* _TASK OBJECTIVE_:
Would you filter these records and copy every line that has the word "label"?

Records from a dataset
* * *
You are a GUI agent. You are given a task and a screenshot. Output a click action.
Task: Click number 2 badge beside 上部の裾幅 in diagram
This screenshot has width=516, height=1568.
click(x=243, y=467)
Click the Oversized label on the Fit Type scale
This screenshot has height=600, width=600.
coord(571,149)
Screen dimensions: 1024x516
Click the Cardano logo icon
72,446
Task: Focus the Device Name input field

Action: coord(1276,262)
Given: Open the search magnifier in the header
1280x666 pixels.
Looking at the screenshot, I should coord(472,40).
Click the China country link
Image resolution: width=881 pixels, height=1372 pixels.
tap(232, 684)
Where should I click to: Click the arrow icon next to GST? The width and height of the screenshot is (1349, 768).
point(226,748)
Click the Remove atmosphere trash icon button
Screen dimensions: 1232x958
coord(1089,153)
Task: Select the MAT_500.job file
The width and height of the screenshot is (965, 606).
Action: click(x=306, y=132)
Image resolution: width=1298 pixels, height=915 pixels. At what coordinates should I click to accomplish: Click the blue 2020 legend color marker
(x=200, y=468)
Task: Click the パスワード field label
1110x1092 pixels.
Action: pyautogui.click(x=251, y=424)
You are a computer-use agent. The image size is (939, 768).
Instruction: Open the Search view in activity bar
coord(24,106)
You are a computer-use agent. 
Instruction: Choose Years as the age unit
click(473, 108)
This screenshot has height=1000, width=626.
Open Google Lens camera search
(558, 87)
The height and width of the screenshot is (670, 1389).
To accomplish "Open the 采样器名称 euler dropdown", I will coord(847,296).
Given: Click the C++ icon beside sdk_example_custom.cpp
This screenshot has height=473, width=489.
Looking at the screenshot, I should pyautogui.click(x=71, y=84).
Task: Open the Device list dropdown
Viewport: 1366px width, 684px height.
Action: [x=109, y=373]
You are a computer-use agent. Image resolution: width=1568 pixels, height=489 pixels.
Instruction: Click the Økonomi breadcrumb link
* * *
* _RESULT OF THE TASK_:
Click the Oversized label on the Fit Type scale
Task: Click the パスワード field label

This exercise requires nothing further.